### Lavoro richiesto
**A)** Quali anticorpi anti-PD-1 o anti-PD-L1 compaiono nel testo sul mesotelioma? Elencali tutti e aggiungi tra parentesi il nome commerciale quando il testo lo indica.
**B)** Le seguenti affermazioni concordano con il testo sul mesotelioma? Rispondi sì o no per ciascuna e cita le parole del testo che lo stabiliscono. (i) In Italia l'uso di prodotti a base di amianto è vietato dal 1992. (ii) Lo studio di fase 2 su nivolumab è stato condotto in Italia. (iii) Lo studio su nivolumab ha coinvolto 53 pazienti.

### Estratto del testo
________

Il mesotelioma pleurico maligno è la forma più comune di mesotelioma. È associato all’inalazione di fibre di amianto anche se i ricercatori ritengono ci sia una componente genetica nel favorire questo tumore perché solo alcuni soggetti esposti all’amianto sono poi colpiti da mesotelioma. Ad oggi sono poche le opzioni terapeutiche disponibili. Un inibitore di PD-1 ha mostrato effetti positivi in uno studio di fase clinica 2.

Una risposta positiva nel 50% dei casi

Il mesotelioma pleurico maligno è un tumore molto aggressivo, generalmente mortale, che interessa le cellule che rivestono pleura, peritoneo e pericardio.

Il principale fattore di rischio è l’esposizione all’amianto. Proprio per questo, a partire dal 1992, in Italia, estrazione, commercializzazione e uso di prodotti a base di amianto sono banditi. Il problema è che esiste un periodo di latenza tra l’esposizione all’amianto e l’insorgenza alla malattia, che va da un minimo di 10 anni, ma può arrivare a 50 anni.

I dati del registro tumori dicono che nel 2016 in Italia, il mesotelioma ha colpito circa 3 casi ogni 100 mila maschi e poco più di un caso ogni 100 femmine. Fortunatamente i casi sono in forte riduzione grazie al bando del 1992. Ma le soluzioni terapeutiche rimangono ancora molto limitate.

Ad oggi, a parte l’intervento chirurgico, nel mesotelioma pleurico maligno non ci sono opzioni terapeutiche efficacie.

Gli inibitori PD-1 rappresentano l’ultima frontiera. In uno studio di fase 2, nei pazienti con mesotelioma pleurico maligno, il trattamento con nivolumab è risultato poco tossico e in grado di bloccare la malattia per almeno un anno. Lo studio è stato condotto presso il Netherlands Cancer Institute di Amsterdam.

In questo contesto, su 38 pazienti (età media 66 anni, tra 51 e 81 anni) affetti da mesotelioma pleurico maligno, gli oncologi hanno voluto testare nivolumab, somministrato 3 mg/kg, ogni due settimane.

L’endpoint primario dello studio era un tasso di controllo della malattia, del 20 al 40%, dopo 12 settimane. I risultati sono stati positivi nel 50% dei casi, con malattia stabile o risposta parziale in 17 pazienti.

Gli anti-PD-1/PD-L1

Il nostro sistema immunitario ogni giorno ci difende dalla crescita di cellule tumorali ma uno dei motivi per cui il tumore si sviluppa è proprio dovuto ad una forma di silenziamento del sistema immunitario.

In questo equilibrio entrano in gioco due proteine, PD-1 (proteina della morte programmata 1), che impedisce al sistema immunitario di andare fuori controllo, e un suo ligando, PD-L1, che si lega e regola PD-1.

Il blocco di PD-1 e del suo ligando (PD-L1) rappresentano una nuova opzione terapeutica contro diversi tumori avanzati come il mesotelioma. Nivolumab (Opdivo), sviluppato dalla Bristol-Myers Squibb, non è l’unico anticorpo anti-PD-1/PD-L1 studiato nel mesotelioma. Su 25 pazienti adulti, è stato valutato anche il pembrolizumab (Keytruda), sviluppato dalla Merck, con una risposta complessiva del 20%. Nel 60,9% dei pazienti si è osservata una dimensione del tumore.

Un altro anti-PD-1 è avelumab, valutato su 53 pazienti con mesotelioma, con risposte nel 56,6% dei pazienti con stabilizzazione della malattia o risposte parziali.

Un altro anticorpo monoclonale anti-PD-L1, l’atezolizumab (Tecentriq) della Genentech è stato approvato dall’FDA a fine ottobre 2016, per il trattamento delle forme più gravi di NSCLC, una forma di tumore al polmone non a piccole cellule.

________

### Dati di origine
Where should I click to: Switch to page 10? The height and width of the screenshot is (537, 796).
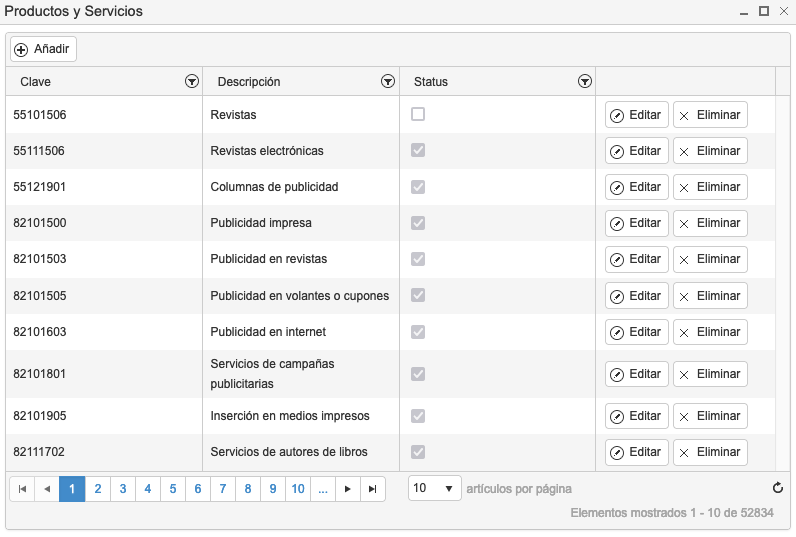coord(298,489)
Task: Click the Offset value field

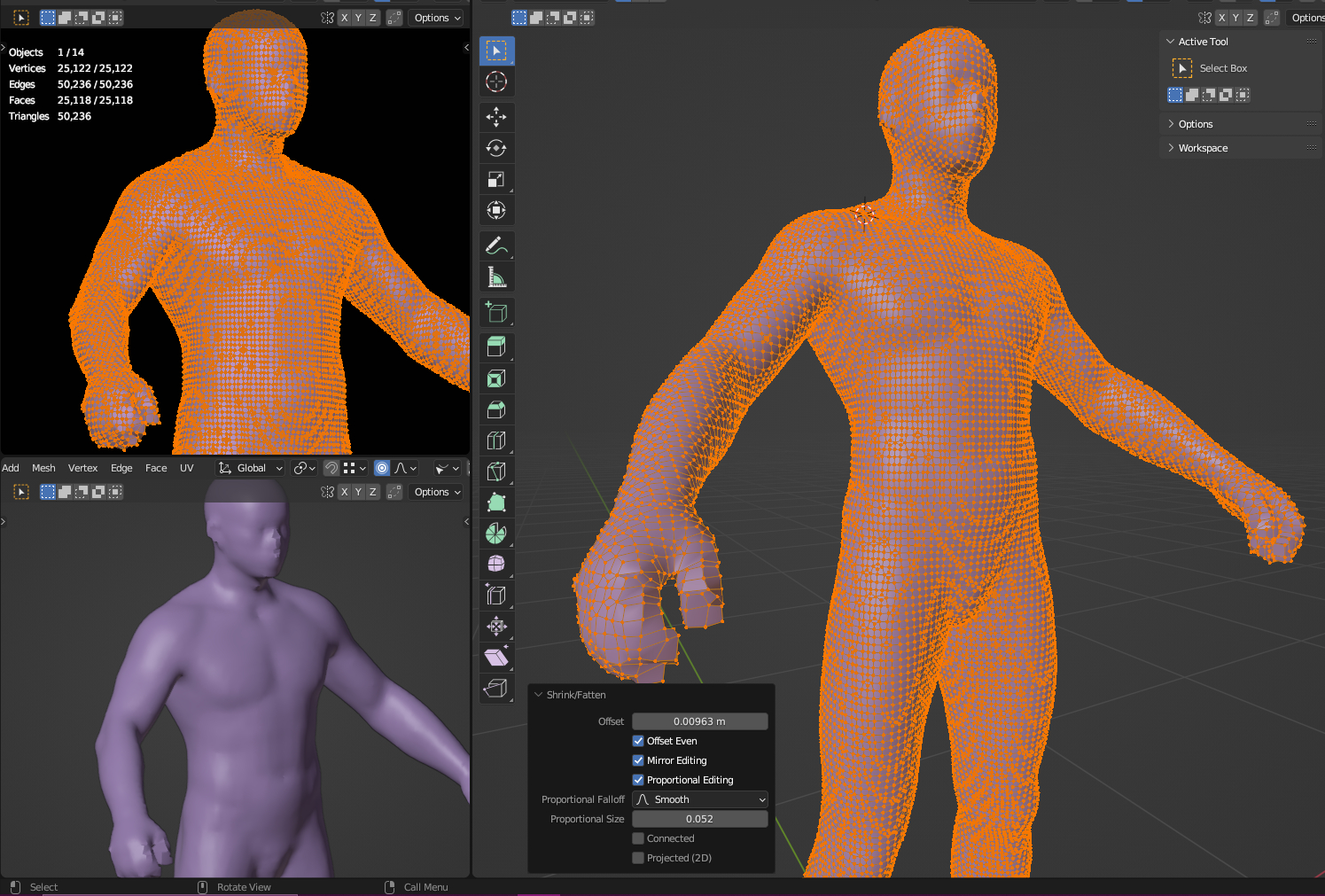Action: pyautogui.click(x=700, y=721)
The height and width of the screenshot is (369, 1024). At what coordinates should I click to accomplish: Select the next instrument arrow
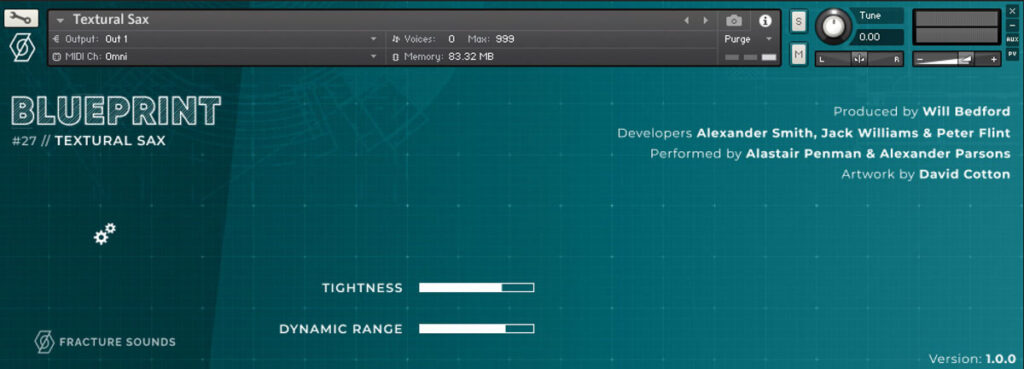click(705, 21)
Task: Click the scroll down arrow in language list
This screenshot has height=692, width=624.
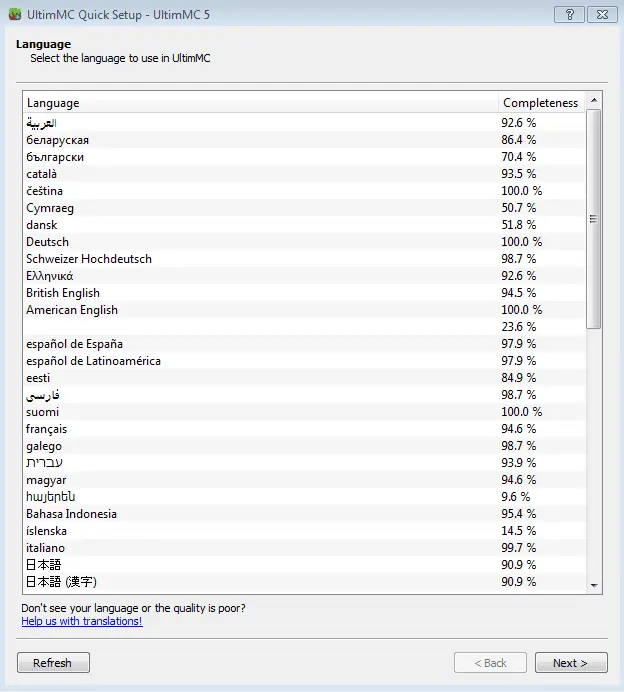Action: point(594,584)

________

### Soluzioni dell'esercizio
**A)**
nivolumab (Opdivo)
pembrolizumab (Keytruda)
avelumab
atezolizumab (Tecentriq)

**B)**
(i) Sì: "a partire dal 1992, in Italia, estrazione, commercializzazione e uso di prodotti a base di amianto sono banditi".
(ii) No: "Lo studio è stato condotto presso il Netherlands Cancer Institute di Amsterdam".
(iii) No: "su 38 pazienti (età media 66 anni, tra 51 e 81 anni) affetti da mesotelioma pleurico maligno, gli oncologi hanno voluto testare nivolumab".